Obviously it won't be suitable for the generic devices which are added to
the platforms with the original individual IRQs as it has happened in our
case.

So let's split up the common IRQ handler into two ones handling ECC
corrected and uncorrected errors. It won't be that hard since both
sub-methods it calls are already logically divided into two CE/UE parts.
What we need to do is to move these parts into the dedicated methods and
redefine the local variables a bit. The new methods will be simply called
from the common IRQs handler if one is utilized on the particular
platform. Otherwise each new IRQ handler will be called on particular
interrupt request (the IRQ handlers registration will be added a bit
later).

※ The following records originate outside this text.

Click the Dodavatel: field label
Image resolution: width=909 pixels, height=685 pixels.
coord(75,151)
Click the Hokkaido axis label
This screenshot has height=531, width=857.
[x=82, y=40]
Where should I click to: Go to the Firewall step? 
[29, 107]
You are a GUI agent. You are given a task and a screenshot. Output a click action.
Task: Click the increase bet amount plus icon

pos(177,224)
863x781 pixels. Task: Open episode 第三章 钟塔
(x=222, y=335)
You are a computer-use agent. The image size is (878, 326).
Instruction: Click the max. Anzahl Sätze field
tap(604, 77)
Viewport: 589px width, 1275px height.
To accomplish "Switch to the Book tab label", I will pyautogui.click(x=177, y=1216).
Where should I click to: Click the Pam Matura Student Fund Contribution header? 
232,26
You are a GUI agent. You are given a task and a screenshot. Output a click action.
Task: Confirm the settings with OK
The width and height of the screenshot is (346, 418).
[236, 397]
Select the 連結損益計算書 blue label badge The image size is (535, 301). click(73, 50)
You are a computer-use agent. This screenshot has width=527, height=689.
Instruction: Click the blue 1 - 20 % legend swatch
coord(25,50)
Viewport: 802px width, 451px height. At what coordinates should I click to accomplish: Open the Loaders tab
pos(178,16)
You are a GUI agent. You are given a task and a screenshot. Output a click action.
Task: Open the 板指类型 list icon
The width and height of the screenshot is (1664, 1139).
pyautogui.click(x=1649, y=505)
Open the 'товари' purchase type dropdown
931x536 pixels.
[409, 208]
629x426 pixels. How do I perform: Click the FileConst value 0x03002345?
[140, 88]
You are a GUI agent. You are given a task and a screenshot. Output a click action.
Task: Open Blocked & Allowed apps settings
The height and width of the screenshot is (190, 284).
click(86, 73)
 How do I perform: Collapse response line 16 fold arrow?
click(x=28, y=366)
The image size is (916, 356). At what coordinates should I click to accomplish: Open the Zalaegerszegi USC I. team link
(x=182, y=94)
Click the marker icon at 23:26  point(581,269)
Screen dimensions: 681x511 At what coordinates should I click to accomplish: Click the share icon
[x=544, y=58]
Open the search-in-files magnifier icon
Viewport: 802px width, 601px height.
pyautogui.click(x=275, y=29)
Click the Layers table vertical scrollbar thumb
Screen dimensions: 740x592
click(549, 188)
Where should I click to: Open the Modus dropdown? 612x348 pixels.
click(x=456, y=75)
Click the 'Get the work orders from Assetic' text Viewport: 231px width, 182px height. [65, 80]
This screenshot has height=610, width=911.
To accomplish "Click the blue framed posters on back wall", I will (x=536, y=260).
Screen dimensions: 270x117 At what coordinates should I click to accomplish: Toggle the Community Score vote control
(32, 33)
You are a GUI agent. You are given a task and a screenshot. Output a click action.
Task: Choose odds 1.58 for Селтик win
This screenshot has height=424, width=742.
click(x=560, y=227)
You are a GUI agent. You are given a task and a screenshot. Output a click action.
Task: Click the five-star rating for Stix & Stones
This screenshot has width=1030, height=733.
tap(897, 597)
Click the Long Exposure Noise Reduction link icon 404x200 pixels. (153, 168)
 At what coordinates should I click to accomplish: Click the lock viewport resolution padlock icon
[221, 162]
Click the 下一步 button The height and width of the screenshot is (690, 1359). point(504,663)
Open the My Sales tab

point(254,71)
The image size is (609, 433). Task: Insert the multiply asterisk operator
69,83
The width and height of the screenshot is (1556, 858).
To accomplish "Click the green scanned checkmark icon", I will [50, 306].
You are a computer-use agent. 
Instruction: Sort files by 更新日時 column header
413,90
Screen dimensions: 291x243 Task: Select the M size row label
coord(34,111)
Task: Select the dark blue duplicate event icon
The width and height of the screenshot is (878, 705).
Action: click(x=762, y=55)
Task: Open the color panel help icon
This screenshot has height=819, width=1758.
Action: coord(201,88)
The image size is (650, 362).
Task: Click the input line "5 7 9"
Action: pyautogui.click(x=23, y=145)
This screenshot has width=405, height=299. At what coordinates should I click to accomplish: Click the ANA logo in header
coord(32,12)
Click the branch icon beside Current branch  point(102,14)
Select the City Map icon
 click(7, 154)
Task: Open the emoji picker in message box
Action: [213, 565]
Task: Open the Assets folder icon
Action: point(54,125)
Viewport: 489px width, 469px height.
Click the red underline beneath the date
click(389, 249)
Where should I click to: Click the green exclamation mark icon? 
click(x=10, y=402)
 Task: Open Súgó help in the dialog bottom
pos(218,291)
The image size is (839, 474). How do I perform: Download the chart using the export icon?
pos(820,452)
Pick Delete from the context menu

Note we now can discard the snps_ecc_status structure as unneeded
since the error data is collected and reported now within a single method.

Signed-off-by: Serge Semin <Sergey.Semin@xxxxxxxxxxxxxxxxxxxx>
---
drivers/edac/synopsys_edac.c | 272 +++++++++++++++++------------------
1 file changed, 135 insertions(+), 137 deletions(-)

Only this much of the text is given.